Signed: .ME, .MYDEGREE
.TODAY
Variants

Subintimal Angioplasty (Chronic Total Occlusion)

The SFA occlusion was crossed via subintimal technique. A loop was created in the subintimal space with a hydrophilic wire and support catheter. Re-entry into the true lumen was achieved [spontaneously / with a re-entry device — Outback / Pioneer] at the distal SFA / popliteal artery. Balloon angioplasty of the subintimal channel was performed. Stenting was required to maintain patency of the re-entry segment. This technique is appropriate for long SFA occlusions where intraluminal crossing is not feasible and vein bypass conduit is unavailable.
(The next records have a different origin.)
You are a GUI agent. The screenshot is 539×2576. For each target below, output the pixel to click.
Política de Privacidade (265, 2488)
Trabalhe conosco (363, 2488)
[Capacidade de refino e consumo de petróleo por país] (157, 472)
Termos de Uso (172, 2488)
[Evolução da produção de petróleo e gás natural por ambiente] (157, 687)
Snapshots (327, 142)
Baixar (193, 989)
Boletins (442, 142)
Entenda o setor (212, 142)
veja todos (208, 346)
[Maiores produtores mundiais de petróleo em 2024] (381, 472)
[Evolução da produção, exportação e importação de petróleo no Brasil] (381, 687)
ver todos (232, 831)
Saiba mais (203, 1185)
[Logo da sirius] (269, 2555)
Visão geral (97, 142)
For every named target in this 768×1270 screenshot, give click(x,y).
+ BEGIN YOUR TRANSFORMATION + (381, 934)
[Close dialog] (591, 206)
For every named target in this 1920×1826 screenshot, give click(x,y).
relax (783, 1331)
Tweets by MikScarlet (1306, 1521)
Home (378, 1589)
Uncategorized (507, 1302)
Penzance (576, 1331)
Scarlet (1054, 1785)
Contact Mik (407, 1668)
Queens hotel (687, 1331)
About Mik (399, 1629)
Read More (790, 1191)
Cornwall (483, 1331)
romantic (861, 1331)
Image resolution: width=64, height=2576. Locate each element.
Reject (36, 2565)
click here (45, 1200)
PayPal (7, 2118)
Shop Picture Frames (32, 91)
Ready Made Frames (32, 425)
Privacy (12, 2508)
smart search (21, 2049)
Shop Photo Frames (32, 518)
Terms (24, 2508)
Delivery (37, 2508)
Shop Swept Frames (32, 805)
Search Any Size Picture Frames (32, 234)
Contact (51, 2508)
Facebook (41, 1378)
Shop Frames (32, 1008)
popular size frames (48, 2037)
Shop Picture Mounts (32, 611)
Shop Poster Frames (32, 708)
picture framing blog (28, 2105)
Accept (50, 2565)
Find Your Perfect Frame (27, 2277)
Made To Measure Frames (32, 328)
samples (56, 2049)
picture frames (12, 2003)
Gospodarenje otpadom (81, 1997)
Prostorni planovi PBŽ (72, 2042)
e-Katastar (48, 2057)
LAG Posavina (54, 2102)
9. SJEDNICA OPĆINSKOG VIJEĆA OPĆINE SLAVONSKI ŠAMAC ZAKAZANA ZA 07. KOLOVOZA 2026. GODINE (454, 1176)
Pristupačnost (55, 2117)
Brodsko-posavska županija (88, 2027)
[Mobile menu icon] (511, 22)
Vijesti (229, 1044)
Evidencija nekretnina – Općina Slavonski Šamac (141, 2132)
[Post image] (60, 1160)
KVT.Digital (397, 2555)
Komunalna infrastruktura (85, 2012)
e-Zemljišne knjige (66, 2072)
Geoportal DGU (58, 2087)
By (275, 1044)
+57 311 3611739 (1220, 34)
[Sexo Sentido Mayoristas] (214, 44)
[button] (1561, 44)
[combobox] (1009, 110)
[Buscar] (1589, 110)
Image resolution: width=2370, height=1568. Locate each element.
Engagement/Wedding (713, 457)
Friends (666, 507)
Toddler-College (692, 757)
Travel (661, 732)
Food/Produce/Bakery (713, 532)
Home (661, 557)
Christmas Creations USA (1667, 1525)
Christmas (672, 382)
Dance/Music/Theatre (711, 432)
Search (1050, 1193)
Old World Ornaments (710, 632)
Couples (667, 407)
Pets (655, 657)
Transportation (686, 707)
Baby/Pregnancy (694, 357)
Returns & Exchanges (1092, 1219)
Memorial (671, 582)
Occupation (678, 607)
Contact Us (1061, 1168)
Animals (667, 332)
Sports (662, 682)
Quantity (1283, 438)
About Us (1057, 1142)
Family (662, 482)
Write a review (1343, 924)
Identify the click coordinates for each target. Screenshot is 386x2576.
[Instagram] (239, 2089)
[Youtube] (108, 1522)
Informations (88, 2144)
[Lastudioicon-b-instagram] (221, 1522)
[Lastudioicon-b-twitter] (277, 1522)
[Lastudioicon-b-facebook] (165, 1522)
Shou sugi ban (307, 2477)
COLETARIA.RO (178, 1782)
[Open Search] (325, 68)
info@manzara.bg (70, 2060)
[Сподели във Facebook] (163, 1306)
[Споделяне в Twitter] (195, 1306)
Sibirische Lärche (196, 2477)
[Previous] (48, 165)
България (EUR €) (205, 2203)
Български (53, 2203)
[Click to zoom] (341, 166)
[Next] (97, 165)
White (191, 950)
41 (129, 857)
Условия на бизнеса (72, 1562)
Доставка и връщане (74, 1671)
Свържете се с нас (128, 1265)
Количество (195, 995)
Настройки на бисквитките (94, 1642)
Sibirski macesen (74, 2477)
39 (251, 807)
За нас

Drug-Coated Balloon (DCB) Angioplasty

Given the femoropopliteal location and lesion characteristics [de novo / restenotic], a drug-coated balloon (paclitaxel-eluting) was used following pre-dilation with a standard balloon. The DCB was inflated for [2–3 minutes] per manufacturer protocol to allow drug transfer to the vessel wall. Stenting was avoided to preserve future bypass options. DCB angioplasty is preferred for femoropopliteal disease to reduce restenosis rates compared to plain balloon angioplasty.

Charting Tips
  • Document the access site hemostasis method. Arteriotomy closure devices (Angioseal, Perclose) require specific documentation of device use and that hemostasis was confirmed before the patient left the table. Manual compression should note duration and that pulses were rechecked.
  • Record runoff vessel status on completion angiography. Number of tibial vessels with runoff to the foot is a key quality metric and affects prognosis. Single-vessel runoff carries higher amputation risk and should be documented.
  • For stent placement, document stent type (self-expanding vs. balloon-expandable), size (diameter × length), and final position. Self-expanding nitinol stents are standard for femoropopliteal disease; balloon-expandable stents are preferred for iliac lesions due to higher radial force.
Billing Tips
  • Code by territory and intervention type: iliac (37220 angioplasty / 37221 stent), femoral-popliteal (37224 angioplasty / 37225 stent), tibial/peroneal (37228 angioplasty / 37229 stent). Each territory is coded separately.
  • Add-on codes for each additional vessel in the same territory: 37222 (iliac), 37226 (fem-pop), 37230 (tibial) for angioplasty; 37223/37227/37231 for stent. Bill one primary + add-ons per additional ipsilateral vessel treated.
  • Bilateral iliac interventions: bill each side separately with -RT/-LT modifiers; bilateral rates apply (150% of the higher rate).
  • Selective catheterization of contralateral iliac or tibial vessels is separately billable with appropriate catheter placement codes (36245–36248). Document each catheterization performed.
  • Global period is 0 days (endoscopic). Follow-up duplex surveillance, ABI checks, and subsequent interventions at different sessions are separately billable.
  • Imaging (fluoroscopy, angiography) is bundled into the interventional codes. Do not separately bill 75716 or 75710 when performed as part of the same peripheral intervention.
  • Document vessel(s) treated with laterality, pre/post intervention lesion characteristics, catheter access site, devices deployed (stent brand, size, length), and clinical response. All are required for medical necessity and coding defensibility.